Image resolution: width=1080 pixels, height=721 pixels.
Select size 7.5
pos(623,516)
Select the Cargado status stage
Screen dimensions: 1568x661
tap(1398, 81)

• _TASK GOAL_
Please output the records shown above, with every character intact.

• _THE COMPLETED TASK_
Image resolution: width=1080 pixels, height=721 pixels.
Select size 7.5
pos(623,516)
Select the Cargado status stage
Screen dimensions: 1568x661
tap(1398, 81)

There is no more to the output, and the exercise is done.